How to screw up with class - :-)

HCHTech

Well-Known Member
Reaction score
3,824
Location
Pittsburgh, PA - USA
I had a another "learning opportunity" yesterday - haha. I have a very busy Chiropractor's office as a client. They are a tricky client because they are open until 7pm 6 days a week, so the only time available to work on things is way after-hours or Sundays. I don't love this bit, but they are a good customer, pay their bills on time and don't hold the fact that I don't believe in Chiropractic against me (too much).

So, they have 2 servers, a domain controller and a SQL server for their practice management application. Unfortunately, they were not "created" together, so they are about 3 years different in age. As a result when it's time to replace the DC, the SQL server is only 3 years old. The last time we replaced the DC in late 2019, we pitched the idea of doing a HyperV host with only a single guest (the DC), but with enough horsepower to hold a 2nd guest (the SQL server) when the time next came for that box's replacement.

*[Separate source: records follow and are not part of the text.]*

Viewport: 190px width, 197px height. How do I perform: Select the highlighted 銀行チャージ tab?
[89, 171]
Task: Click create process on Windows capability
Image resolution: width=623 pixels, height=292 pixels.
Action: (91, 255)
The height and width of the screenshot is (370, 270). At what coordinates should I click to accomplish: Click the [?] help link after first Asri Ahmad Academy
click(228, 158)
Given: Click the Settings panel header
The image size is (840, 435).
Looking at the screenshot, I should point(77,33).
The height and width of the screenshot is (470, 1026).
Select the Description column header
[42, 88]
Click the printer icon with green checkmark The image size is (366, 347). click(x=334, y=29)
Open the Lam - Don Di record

They thought this was a good idea (!) but since they were also buying about 15 workstations at the time, wanted to hold off on the actual bits necessary to provide that extra horsepower at the time of initial purchase. I shouldn't have let them do this, but well, I did. So the plan was to set it up, then in 3 years, purchase and install more RAM, a 2nd Processor, and more disk space; then build the 2nd VM for the SQL server when it's time was up in 2022.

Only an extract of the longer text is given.